**DIRECTIONS:** In the items below, change each "computer-use agent" to "screen assistant", and leave everything else as it is.

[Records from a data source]
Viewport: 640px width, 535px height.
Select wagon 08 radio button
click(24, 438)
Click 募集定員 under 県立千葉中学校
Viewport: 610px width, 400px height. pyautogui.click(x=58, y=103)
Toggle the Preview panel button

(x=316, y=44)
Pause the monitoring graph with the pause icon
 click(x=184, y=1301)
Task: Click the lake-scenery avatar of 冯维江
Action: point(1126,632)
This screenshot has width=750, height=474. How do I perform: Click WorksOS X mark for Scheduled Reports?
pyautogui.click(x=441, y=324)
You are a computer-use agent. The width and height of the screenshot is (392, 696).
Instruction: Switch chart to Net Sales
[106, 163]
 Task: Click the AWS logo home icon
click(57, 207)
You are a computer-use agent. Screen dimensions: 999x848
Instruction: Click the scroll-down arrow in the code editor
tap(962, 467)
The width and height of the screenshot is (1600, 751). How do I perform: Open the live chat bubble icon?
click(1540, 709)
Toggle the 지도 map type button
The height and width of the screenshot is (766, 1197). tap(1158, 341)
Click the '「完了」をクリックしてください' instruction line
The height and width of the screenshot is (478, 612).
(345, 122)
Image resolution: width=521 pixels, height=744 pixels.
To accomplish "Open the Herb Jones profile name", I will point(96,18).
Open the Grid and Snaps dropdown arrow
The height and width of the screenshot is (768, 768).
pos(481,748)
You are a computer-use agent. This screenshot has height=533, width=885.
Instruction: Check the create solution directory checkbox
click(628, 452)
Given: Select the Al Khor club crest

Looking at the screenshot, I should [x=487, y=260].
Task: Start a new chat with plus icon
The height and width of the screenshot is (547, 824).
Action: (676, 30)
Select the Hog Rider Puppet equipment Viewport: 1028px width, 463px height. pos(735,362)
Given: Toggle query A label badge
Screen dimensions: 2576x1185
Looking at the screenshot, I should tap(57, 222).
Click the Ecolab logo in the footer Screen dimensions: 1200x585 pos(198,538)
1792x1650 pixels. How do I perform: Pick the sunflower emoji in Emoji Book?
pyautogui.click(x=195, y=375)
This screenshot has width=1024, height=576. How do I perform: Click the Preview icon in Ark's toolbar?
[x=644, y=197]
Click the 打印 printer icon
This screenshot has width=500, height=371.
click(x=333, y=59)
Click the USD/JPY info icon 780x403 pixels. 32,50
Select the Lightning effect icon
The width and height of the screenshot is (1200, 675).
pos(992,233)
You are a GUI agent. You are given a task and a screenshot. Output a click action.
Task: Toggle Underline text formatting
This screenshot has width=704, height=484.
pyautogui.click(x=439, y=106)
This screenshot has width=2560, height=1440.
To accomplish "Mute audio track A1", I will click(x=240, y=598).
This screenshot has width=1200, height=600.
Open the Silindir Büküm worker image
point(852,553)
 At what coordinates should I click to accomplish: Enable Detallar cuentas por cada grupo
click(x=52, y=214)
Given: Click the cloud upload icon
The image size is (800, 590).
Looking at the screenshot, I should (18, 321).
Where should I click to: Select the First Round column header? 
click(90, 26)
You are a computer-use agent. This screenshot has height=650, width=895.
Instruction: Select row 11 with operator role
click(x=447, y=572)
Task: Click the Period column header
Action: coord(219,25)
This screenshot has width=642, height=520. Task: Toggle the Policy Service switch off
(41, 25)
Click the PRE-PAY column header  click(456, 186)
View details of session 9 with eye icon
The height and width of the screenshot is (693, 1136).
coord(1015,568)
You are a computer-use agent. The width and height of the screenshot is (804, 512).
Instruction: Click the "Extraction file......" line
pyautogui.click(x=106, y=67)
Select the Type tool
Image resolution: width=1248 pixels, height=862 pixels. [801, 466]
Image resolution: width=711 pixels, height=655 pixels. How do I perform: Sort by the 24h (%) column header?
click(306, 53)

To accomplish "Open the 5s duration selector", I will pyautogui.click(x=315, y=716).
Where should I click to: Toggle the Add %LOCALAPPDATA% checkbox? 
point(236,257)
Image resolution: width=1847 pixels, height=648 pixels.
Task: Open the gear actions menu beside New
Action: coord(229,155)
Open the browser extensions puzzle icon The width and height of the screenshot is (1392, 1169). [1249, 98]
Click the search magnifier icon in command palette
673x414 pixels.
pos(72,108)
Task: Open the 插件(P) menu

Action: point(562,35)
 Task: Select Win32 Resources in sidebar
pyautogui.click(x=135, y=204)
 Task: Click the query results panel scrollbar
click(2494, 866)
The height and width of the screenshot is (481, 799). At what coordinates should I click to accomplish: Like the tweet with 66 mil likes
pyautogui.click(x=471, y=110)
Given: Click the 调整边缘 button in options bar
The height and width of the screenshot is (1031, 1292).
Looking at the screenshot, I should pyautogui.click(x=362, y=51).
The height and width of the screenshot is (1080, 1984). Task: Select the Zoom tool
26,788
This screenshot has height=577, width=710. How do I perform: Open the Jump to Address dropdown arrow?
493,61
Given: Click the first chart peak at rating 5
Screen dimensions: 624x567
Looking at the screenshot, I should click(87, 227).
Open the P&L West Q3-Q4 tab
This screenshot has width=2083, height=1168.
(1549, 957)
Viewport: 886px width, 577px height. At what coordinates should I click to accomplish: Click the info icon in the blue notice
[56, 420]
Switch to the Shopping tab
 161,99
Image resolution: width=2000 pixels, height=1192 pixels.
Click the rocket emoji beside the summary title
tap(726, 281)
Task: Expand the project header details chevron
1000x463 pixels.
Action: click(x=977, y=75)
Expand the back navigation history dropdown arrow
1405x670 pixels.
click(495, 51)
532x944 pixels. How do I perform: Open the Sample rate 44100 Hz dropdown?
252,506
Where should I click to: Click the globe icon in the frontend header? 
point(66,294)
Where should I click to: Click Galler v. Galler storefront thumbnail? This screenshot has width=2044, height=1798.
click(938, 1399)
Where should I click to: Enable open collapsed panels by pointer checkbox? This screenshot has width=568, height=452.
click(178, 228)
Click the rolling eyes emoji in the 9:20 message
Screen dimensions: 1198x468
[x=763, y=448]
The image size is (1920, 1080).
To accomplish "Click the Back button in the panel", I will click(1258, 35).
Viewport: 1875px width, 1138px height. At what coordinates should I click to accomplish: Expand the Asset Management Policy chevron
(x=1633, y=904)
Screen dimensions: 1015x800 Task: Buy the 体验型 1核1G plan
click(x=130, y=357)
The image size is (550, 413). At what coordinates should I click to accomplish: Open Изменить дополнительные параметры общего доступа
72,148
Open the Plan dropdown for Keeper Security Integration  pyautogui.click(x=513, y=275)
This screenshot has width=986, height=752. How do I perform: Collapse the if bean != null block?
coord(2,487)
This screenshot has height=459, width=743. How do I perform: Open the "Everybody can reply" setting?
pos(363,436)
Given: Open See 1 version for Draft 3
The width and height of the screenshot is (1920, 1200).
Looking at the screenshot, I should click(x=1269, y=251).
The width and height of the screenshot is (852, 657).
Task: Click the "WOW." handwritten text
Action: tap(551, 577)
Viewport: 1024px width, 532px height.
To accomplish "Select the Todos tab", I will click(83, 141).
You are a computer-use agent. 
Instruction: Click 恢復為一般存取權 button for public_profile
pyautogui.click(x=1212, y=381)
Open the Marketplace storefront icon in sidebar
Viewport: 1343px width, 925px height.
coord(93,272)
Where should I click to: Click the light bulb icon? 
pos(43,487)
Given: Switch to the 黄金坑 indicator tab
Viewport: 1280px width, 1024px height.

**TASK RESPONSE:**
Viewport: 640px width, 535px height.
Select wagon 08 radio button
click(24, 438)
Click 募集定員 under 県立千葉中学校
Viewport: 610px width, 400px height. pyautogui.click(x=58, y=103)
Toggle the Preview panel button

(x=316, y=44)
Pause the monitoring graph with the pause icon
 click(x=184, y=1301)
Task: Click the lake-scenery avatar of 冯维江
Action: point(1126,632)
This screenshot has width=750, height=474. How do I perform: Click WorksOS X mark for Scheduled Reports?
pyautogui.click(x=441, y=324)
You are a screen assistant. The width and height of the screenshot is (392, 696).
Instruction: Switch chart to Net Sales
[106, 163]
 Task: Click the AWS logo home icon
click(57, 207)
You are a screen assistant. Screen dimensions: 999x848
Instruction: Click the scroll-down arrow in the code editor
tap(962, 467)
The width and height of the screenshot is (1600, 751). How do I perform: Open the live chat bubble icon?
click(1540, 709)
Toggle the 지도 map type button
The height and width of the screenshot is (766, 1197). tap(1158, 341)
Click the '「完了」をクリックしてください' instruction line
The height and width of the screenshot is (478, 612).
(345, 122)
Image resolution: width=521 pixels, height=744 pixels.
To accomplish "Open the Herb Jones profile name", I will point(96,18).
Open the Grid and Snaps dropdown arrow
The height and width of the screenshot is (768, 768).
pos(481,748)
You are a screen assistant. This screenshot has height=533, width=885.
Instruction: Check the create solution directory checkbox
click(628, 452)
Given: Select the Al Khor club crest

Looking at the screenshot, I should [x=487, y=260].
Task: Start a new chat with plus icon
The height and width of the screenshot is (547, 824).
Action: (676, 30)
Select the Hog Rider Puppet equipment Viewport: 1028px width, 463px height. pos(735,362)
Given: Toggle query A label badge
Screen dimensions: 2576x1185
Looking at the screenshot, I should tap(57, 222).
Click the Ecolab logo in the footer Screen dimensions: 1200x585 pos(198,538)
1792x1650 pixels. How do I perform: Pick the sunflower emoji in Emoji Book?
pyautogui.click(x=195, y=375)
This screenshot has width=1024, height=576. How do I perform: Click the Preview icon in Ark's toolbar?
[x=644, y=197]
Click the 打印 printer icon
This screenshot has width=500, height=371.
click(x=333, y=59)
Click the USD/JPY info icon 780x403 pixels. 32,50
Select the Lightning effect icon
The width and height of the screenshot is (1200, 675).
pos(992,233)
You are a GUI agent. You are given a task and a screenshot. Output a click action.
Task: Toggle Underline text formatting
This screenshot has width=704, height=484.
pyautogui.click(x=439, y=106)
This screenshot has width=2560, height=1440.
To accomplish "Mute audio track A1", I will click(x=240, y=598).
This screenshot has width=1200, height=600.
Open the Silindir Büküm worker image
point(852,553)
 At what coordinates should I click to accomplish: Enable Detallar cuentas por cada grupo
click(x=52, y=214)
Given: Click the cloud upload icon
The image size is (800, 590).
Looking at the screenshot, I should (18, 321).
Where should I click to: Select the First Round column header? 
click(90, 26)
You are a screen assistant. This screenshot has height=650, width=895.
Instruction: Select row 11 with operator role
click(x=447, y=572)
Task: Click the Period column header
Action: coord(219,25)
This screenshot has width=642, height=520. Task: Toggle the Policy Service switch off
(41, 25)
Click the PRE-PAY column header  click(456, 186)
View details of session 9 with eye icon
The height and width of the screenshot is (693, 1136).
coord(1015,568)
You are a screen assistant. The width and height of the screenshot is (804, 512).
Instruction: Click the "Extraction file......" line
pyautogui.click(x=106, y=67)
Select the Type tool
Image resolution: width=1248 pixels, height=862 pixels. [801, 466]
Image resolution: width=711 pixels, height=655 pixels. How do I perform: Sort by the 24h (%) column header?
click(306, 53)

To accomplish "Open the 5s duration selector", I will pyautogui.click(x=315, y=716).
Where should I click to: Toggle the Add %LOCALAPPDATA% checkbox? 
point(236,257)
Image resolution: width=1847 pixels, height=648 pixels.
Task: Open the gear actions menu beside New
Action: coord(229,155)
Open the browser extensions puzzle icon The width and height of the screenshot is (1392, 1169). [1249, 98]
Click the search magnifier icon in command palette
673x414 pixels.
pos(72,108)
Task: Open the 插件(P) menu

Action: point(562,35)
 Task: Select Win32 Resources in sidebar
pyautogui.click(x=135, y=204)
 Task: Click the query results panel scrollbar
click(2494, 866)
The height and width of the screenshot is (481, 799). At what coordinates should I click to accomplish: Like the tweet with 66 mil likes
pyautogui.click(x=471, y=110)
Given: Click the 调整边缘 button in options bar
The height and width of the screenshot is (1031, 1292).
Looking at the screenshot, I should pyautogui.click(x=362, y=51).
The height and width of the screenshot is (1080, 1984). Task: Select the Zoom tool
26,788
This screenshot has height=577, width=710. How do I perform: Open the Jump to Address dropdown arrow?
493,61
Given: Click the first chart peak at rating 5
Screen dimensions: 624x567
Looking at the screenshot, I should click(87, 227).
Open the P&L West Q3-Q4 tab
This screenshot has width=2083, height=1168.
(1549, 957)
Viewport: 886px width, 577px height. At what coordinates should I click to accomplish: Click the info icon in the blue notice
[56, 420]
Switch to the Shopping tab
 161,99
Image resolution: width=2000 pixels, height=1192 pixels.
Click the rocket emoji beside the summary title
tap(726, 281)
Task: Expand the project header details chevron
1000x463 pixels.
Action: click(x=977, y=75)
Expand the back navigation history dropdown arrow
1405x670 pixels.
click(495, 51)
532x944 pixels. How do I perform: Open the Sample rate 44100 Hz dropdown?
252,506
Where should I click to: Click the globe icon in the frontend header? 
point(66,294)
Where should I click to: Click Galler v. Galler storefront thumbnail? This screenshot has width=2044, height=1798.
click(938, 1399)
Where should I click to: Enable open collapsed panels by pointer checkbox? This screenshot has width=568, height=452.
click(178, 228)
Click the rolling eyes emoji in the 9:20 message
Screen dimensions: 1198x468
[x=763, y=448]
The image size is (1920, 1080).
To accomplish "Click the Back button in the panel", I will click(1258, 35).
Viewport: 1875px width, 1138px height. At what coordinates should I click to accomplish: Expand the Asset Management Policy chevron
(x=1633, y=904)
Screen dimensions: 1015x800 Task: Buy the 体验型 1核1G plan
click(x=130, y=357)
The image size is (550, 413). At what coordinates should I click to accomplish: Open Изменить дополнительные параметры общего доступа
72,148
Open the Plan dropdown for Keeper Security Integration  pyautogui.click(x=513, y=275)
This screenshot has width=986, height=752. How do I perform: Collapse the if bean != null block?
coord(2,487)
This screenshot has height=459, width=743. How do I perform: Open the "Everybody can reply" setting?
pos(363,436)
Given: Open See 1 version for Draft 3
The width and height of the screenshot is (1920, 1200).
Looking at the screenshot, I should click(x=1269, y=251).
The width and height of the screenshot is (852, 657).
Task: Click the "WOW." handwritten text
Action: tap(551, 577)
Viewport: 1024px width, 532px height.
To accomplish "Select the Todos tab", I will click(83, 141).
You are a screen assistant. 
Instruction: Click 恢復為一般存取權 button for public_profile
pyautogui.click(x=1212, y=381)
Open the Marketplace storefront icon in sidebar
Viewport: 1343px width, 925px height.
coord(93,272)
Where should I click to: Click the light bulb icon? 
pos(43,487)
Given: Switch to the 黄金坑 indicator tab
Viewport: 1280px width, 1024px height.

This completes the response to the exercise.